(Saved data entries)
'''
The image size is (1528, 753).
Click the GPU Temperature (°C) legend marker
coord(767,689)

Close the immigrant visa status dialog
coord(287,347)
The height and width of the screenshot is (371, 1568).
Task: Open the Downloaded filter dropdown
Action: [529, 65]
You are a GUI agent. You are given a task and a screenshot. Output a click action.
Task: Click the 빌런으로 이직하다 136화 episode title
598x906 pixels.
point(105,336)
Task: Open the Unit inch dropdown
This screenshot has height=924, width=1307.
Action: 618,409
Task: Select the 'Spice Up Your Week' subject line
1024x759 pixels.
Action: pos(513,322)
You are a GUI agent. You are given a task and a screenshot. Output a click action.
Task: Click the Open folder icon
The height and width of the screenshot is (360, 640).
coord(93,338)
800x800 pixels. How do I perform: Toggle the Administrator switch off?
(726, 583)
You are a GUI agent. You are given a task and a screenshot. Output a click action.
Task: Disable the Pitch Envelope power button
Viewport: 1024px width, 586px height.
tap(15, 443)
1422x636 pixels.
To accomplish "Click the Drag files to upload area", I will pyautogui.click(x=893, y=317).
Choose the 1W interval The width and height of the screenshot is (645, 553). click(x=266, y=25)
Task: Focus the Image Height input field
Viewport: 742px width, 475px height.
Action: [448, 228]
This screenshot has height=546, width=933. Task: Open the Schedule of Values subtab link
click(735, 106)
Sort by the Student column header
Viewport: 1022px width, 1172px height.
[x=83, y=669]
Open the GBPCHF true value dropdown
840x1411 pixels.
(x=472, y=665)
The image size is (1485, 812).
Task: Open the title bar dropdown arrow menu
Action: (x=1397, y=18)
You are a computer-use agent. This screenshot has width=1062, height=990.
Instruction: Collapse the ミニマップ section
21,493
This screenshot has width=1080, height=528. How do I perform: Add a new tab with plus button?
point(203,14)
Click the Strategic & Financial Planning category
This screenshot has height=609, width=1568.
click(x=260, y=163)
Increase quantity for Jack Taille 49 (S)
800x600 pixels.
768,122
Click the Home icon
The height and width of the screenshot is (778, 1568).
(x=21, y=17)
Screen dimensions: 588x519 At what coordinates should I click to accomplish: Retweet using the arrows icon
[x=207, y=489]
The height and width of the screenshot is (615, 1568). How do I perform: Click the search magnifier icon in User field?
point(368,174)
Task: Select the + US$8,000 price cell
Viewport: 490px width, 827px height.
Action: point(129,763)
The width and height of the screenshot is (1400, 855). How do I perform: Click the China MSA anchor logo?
'''
Problem: Output every item above again without changing a single character.

Answer in full:
The image size is (1528, 753).
Click the GPU Temperature (°C) legend marker
coord(767,689)

Close the immigrant visa status dialog
coord(287,347)
The height and width of the screenshot is (371, 1568).
Task: Open the Downloaded filter dropdown
Action: [529, 65]
You are a GUI agent. You are given a task and a screenshot. Output a click action.
Task: Click the 빌런으로 이직하다 136화 episode title
598x906 pixels.
point(105,336)
Task: Open the Unit inch dropdown
This screenshot has height=924, width=1307.
Action: 618,409
Task: Select the 'Spice Up Your Week' subject line
1024x759 pixels.
Action: pos(513,322)
You are a GUI agent. You are given a task and a screenshot. Output a click action.
Task: Click the Open folder icon
The height and width of the screenshot is (360, 640).
coord(93,338)
800x800 pixels. How do I perform: Toggle the Administrator switch off?
(726, 583)
You are a GUI agent. You are given a task and a screenshot. Output a click action.
Task: Disable the Pitch Envelope power button
Viewport: 1024px width, 586px height.
tap(15, 443)
1422x636 pixels.
To accomplish "Click the Drag files to upload area", I will pyautogui.click(x=893, y=317).
Choose the 1W interval The width and height of the screenshot is (645, 553). click(x=266, y=25)
Task: Focus the Image Height input field
Viewport: 742px width, 475px height.
Action: [448, 228]
This screenshot has height=546, width=933. Task: Open the Schedule of Values subtab link
click(735, 106)
Sort by the Student column header
Viewport: 1022px width, 1172px height.
[x=83, y=669]
Open the GBPCHF true value dropdown
840x1411 pixels.
(x=472, y=665)
The image size is (1485, 812).
Task: Open the title bar dropdown arrow menu
Action: (x=1397, y=18)
You are a computer-use agent. This screenshot has width=1062, height=990.
Instruction: Collapse the ミニマップ section
21,493
This screenshot has width=1080, height=528. How do I perform: Add a new tab with plus button?
point(203,14)
Click the Strategic & Financial Planning category
This screenshot has height=609, width=1568.
click(x=260, y=163)
Increase quantity for Jack Taille 49 (S)
800x600 pixels.
768,122
Click the Home icon
The height and width of the screenshot is (778, 1568).
(x=21, y=17)
Screen dimensions: 588x519 At what coordinates should I click to accomplish: Retweet using the arrows icon
[x=207, y=489]
The height and width of the screenshot is (615, 1568). How do I perform: Click the search magnifier icon in User field?
point(368,174)
Task: Select the + US$8,000 price cell
Viewport: 490px width, 827px height.
Action: point(129,763)
The width and height of the screenshot is (1400, 855). How do I perform: Click the China MSA anchor logo?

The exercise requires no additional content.